Je regarde ma peau se transformer en loque sous mes yeux par le molosse. J’examine ensuite l’argent qu’il m’a donné. Je n’ai pas la moindre idée de ce que ça représente. Je n’en ai cependant jamais eu autant entre les mains à la fois. En fait la seule pièce que j’ai tenue avant aujourd’hui, je l’ai déposée dans la bouche de grand-père.


-« Comment as-tu eu ces peaux, petit ? Je commence à douter un peu de ta sincérité. Je ne suis qu’un humble marchand et j’apprécie avant tout la confiance, mais lorsqu’un gamin trouvé sur la route et surgi de nulle part exhibe des peaux de bête d’une qualité plus qu’acceptable, je pense être en droit de me poser des questions ! Ne serais-tu pas u petit détrousseur ?

-Je ne suis qu’un honnête chasseur et ces bêtes là ont reçut la marque de mes flèches. Ce sont mes mains qui les ont dépecées ! »


Je suis irrité par les sous-entendus de sa question !

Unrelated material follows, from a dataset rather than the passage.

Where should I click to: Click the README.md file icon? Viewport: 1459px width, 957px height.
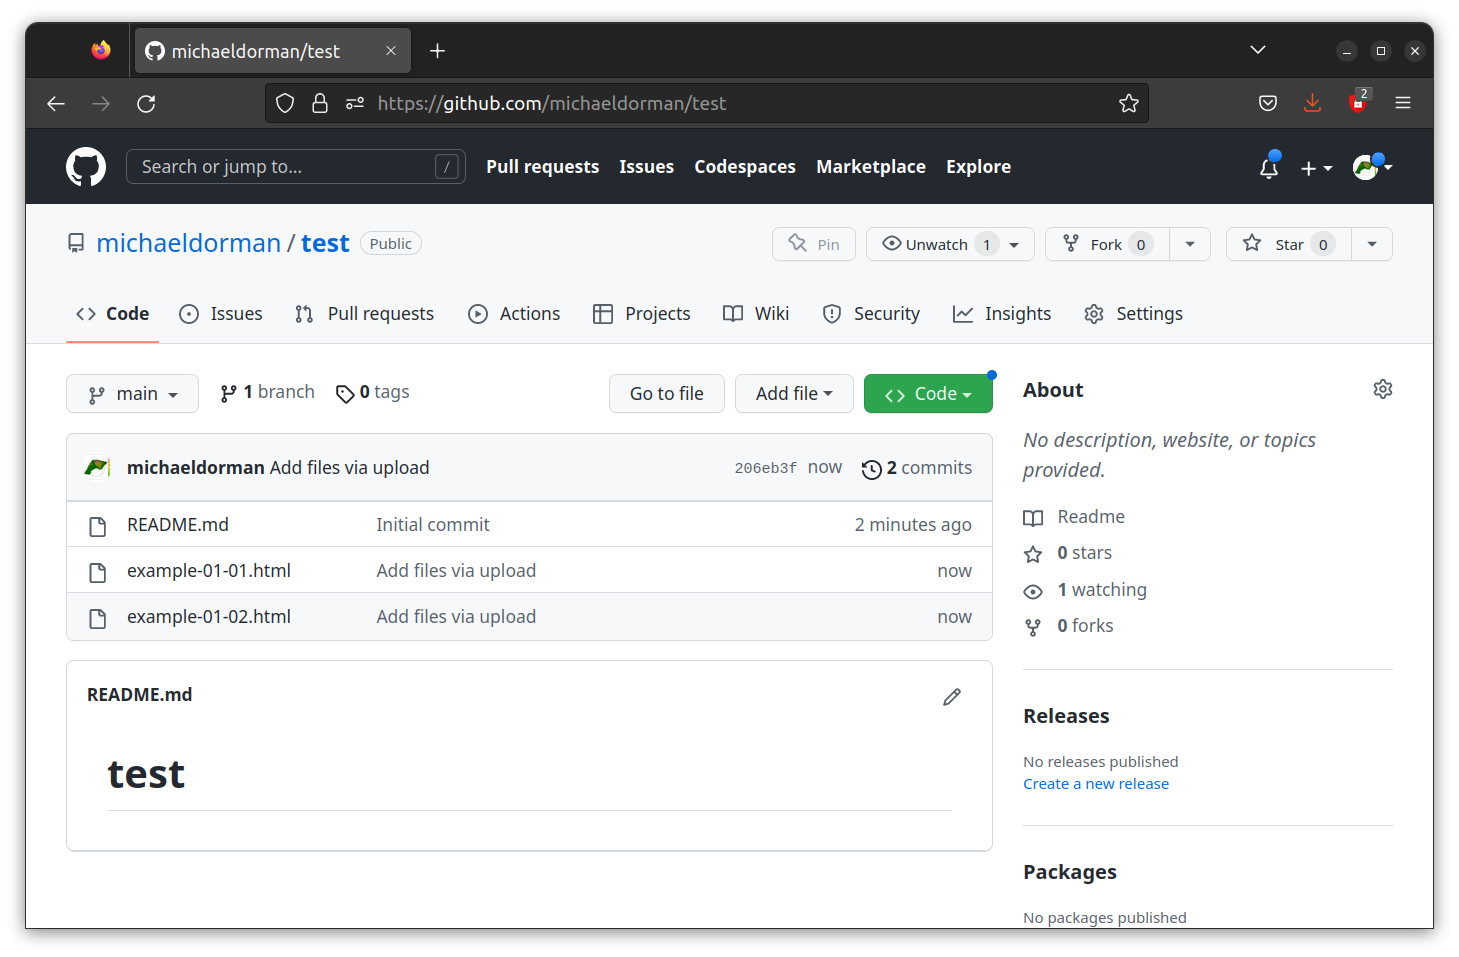click(97, 524)
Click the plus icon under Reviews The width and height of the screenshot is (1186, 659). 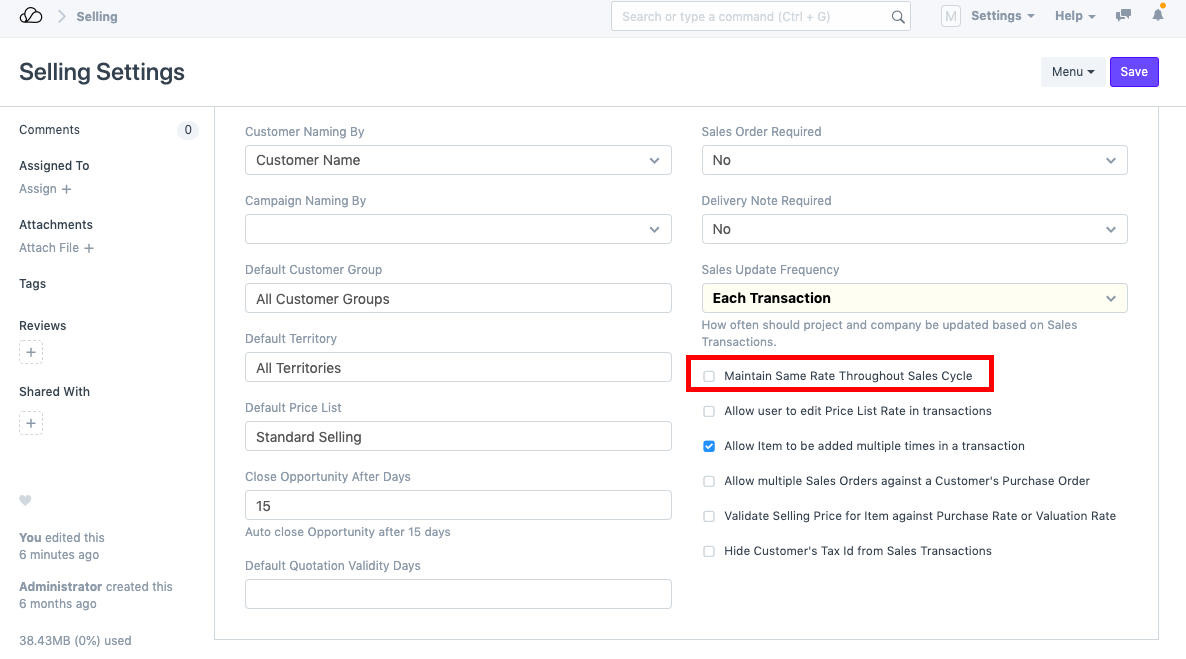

Il regarde mon petit arc et mes flèches comme s’il les voyait pour la première fois. Il semble apprécier le travail habile de mon père, qui l’a si bien taillé et sculpté.


-« Prouve-le ! »


J’empoigne mes armes, décidé à lui en mettre plein la vue. Ses chèvres étaient attachées par une corde au tronc d’un arbre. J’encoche résolument la flèche et bande la corde. Je tire avec assurance. La flèche se fiche avec un sifflement sur la corde, la coupant presque en deux. La flèche reste, encore vibrante, dans l’arbre. Le géant se dépêche en grommelant d’aller renouer comme il peut la ficelle avant qu'elle ne lâche complètement.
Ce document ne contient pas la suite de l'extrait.